Run the code box right below to realise Bayesian-ridge training, saving training results to file and plotting the results directly. It generates Fig.3 and Fig.5 in [README.md](../README.md).

Both MAP-ridge and Bayes-ridge inverses the observation matrix to train the model. In MAP-ridge, standard libary such as "numpy.linalg.inv" are used. It works fairly good with the dataset and the penalty values studied.

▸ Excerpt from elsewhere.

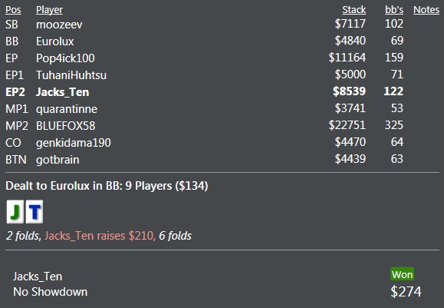Screen dimensions: 444x308
Task: Sort by the Stack column header
Action: point(354,10)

In Bayes-ridge, instead of using standard rountines called by MAP-ridge, such as "numpy.linalg.inv", which may cause numerical instabilities due to the large size of the matrix and the large values of some entries, we followed a procedure of firstly finding eigenvalues and eigenvectors of the matrix by calling "numpy.linalg.eigh" and secondly computing the inverse based on the eigenvectors and the inverse of eigenvalues. The related code is in [simpleLinearReg.py](./PyCode/simpleLinearReg.py). 

In [None]:
%run PyCode/GaussianLH_Panelty_Ridge_Bayes.py

# Compare weights from all MAP treatments

Run the following code box to generate Fig.4 in [README.md](../README.md).

In [None]:
%run PyCode/plot_tools.py
Plots = Plot_LinearRegressionResult_FromFile()

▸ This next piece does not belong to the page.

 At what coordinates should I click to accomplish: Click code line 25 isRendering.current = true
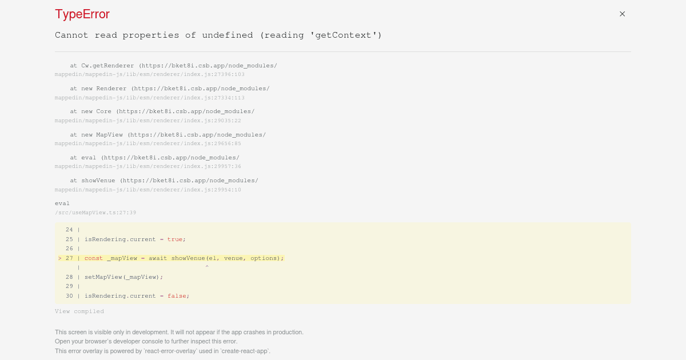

# Multi-Layer Perceptrons (MLP)

- Execute in termimal "python3 PyCode/DeepLearning_MLP.py" or "%run PyCode/DeepLearning_MLP.py" in a notebook environment to train a MLP model and to plot the error monitor (Fig.6 of [README.md](../README.md)). The architecture is specified in the main function of the script [DeepLearning_MLP.py](./PyCode/DeepLearning_MLP.py).

- Run the code box right below to generate Fig.7 and Fig.8 of [README.md](../README.md).

In [None]:
%run PyCode/Compare_Pearson.py